Major Australian transgender rights case about to be decided will revolve around the question of ‘what is a woman’
A landmark gender identity case centers on the question of who can legally call herself a woman, after a transgender user was banned from a women-only app.
A federal court judge will rule Friday in Roxanne Tickle’s lawsuit against the app Giggle for Girls and its founder, Sall Grover.
Ms. Tickle is seeking $100,000 for alleged discrimination based on her gender identity and the same amount again for aggravated damages.
The latter is based on an online campaign Grover reportedly waged against her, primarily on the social media platform X, formerly known as Twitter.
Ms Tickle was blocked from the Giggle app in September 2021 based on her gender, despite her birth certificate listing her as female, the court was told during a series of often heated hearings in April.
The court was told that Ms Grover developed the Giggle app as a “safe space” where women could communicate with each other, free from male patterns of online violence.
Giggle’s lawyer Bridie Nolan argued that Ms Tickle was a man and that it was therefore lawful to exclude her from the app due to provisions of the Sex Discrimination Act.
Roxanne Tickle files complaint of alleged discrimination based on gender identity
She told Judge Robert Bromwich that the court faced the impossible task of determining whether a person was a woman based on their “psychological state” and the fact that they had undergone surgery to remove their reproductive organs.
“This case is the ‘what is a woman’ case,” said Ms. Nolan.
The court was told that Ms Grover had repeatedly misdirected Ms Tickle in media interviews and in hundreds of messages about the case to her 93,000 online followers.
Ms Tickle’s lawyer Georgina Costello said her client had faced a “huge” amount of online hate as a result of Ms Grover’s actions.

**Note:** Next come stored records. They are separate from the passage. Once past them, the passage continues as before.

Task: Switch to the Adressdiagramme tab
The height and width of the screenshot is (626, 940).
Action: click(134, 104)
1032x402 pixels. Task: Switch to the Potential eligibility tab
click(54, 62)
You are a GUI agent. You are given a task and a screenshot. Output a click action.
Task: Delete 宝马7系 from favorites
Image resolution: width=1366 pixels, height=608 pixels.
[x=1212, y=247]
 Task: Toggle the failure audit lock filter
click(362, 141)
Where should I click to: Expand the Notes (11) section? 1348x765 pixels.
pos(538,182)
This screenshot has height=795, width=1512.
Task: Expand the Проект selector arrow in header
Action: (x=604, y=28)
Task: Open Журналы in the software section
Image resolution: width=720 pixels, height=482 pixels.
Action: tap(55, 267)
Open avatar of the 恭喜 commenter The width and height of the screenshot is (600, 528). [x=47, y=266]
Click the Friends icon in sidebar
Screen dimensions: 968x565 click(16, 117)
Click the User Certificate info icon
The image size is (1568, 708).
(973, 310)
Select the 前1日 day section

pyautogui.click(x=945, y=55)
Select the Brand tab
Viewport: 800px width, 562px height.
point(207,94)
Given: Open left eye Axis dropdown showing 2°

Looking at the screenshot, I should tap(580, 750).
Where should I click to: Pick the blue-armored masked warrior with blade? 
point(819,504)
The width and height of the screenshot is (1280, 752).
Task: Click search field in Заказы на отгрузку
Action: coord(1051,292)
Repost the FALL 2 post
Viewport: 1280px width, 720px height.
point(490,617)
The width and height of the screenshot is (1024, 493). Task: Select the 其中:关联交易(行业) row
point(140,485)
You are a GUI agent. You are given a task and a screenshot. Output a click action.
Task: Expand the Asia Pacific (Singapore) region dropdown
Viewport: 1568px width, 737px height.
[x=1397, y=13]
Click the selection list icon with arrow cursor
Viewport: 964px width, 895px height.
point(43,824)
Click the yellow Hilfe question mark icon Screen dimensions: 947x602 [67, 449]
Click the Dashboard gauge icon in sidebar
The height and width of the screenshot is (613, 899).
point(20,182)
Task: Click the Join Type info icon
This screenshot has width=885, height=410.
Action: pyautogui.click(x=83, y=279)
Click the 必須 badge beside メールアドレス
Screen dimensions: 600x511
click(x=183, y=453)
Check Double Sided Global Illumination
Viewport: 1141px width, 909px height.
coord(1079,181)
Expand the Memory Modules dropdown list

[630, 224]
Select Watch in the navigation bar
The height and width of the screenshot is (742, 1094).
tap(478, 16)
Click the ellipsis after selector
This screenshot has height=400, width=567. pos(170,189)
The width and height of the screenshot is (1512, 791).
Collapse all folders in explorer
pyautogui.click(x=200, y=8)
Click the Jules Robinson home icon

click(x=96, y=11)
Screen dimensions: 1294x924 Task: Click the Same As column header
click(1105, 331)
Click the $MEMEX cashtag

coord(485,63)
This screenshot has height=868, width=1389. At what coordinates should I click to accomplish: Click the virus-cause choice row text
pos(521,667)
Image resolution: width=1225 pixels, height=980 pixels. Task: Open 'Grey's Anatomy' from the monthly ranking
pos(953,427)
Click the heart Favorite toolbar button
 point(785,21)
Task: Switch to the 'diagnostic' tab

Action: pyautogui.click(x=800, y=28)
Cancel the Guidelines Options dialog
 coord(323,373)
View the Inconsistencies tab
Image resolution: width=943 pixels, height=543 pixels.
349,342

Sall Grover founded the Giggle for Girls app and is defending the claim
“The fact that she deliberately and persistently misidentifies as a woman does not change the fact that she is a woman,” Costello argued.
Ms Costello told the court that Ms Tickle had undergone gender confirmation surgery and hormone treatment, identified as female to her family, friends and at work, and used changing rooms and women’s clothing stores.
“Until now, everyone has treated me as a woman,” Tickle said.
It is the first time that the Federal Court has heard a case alleging discrimination on the basis of gender identity.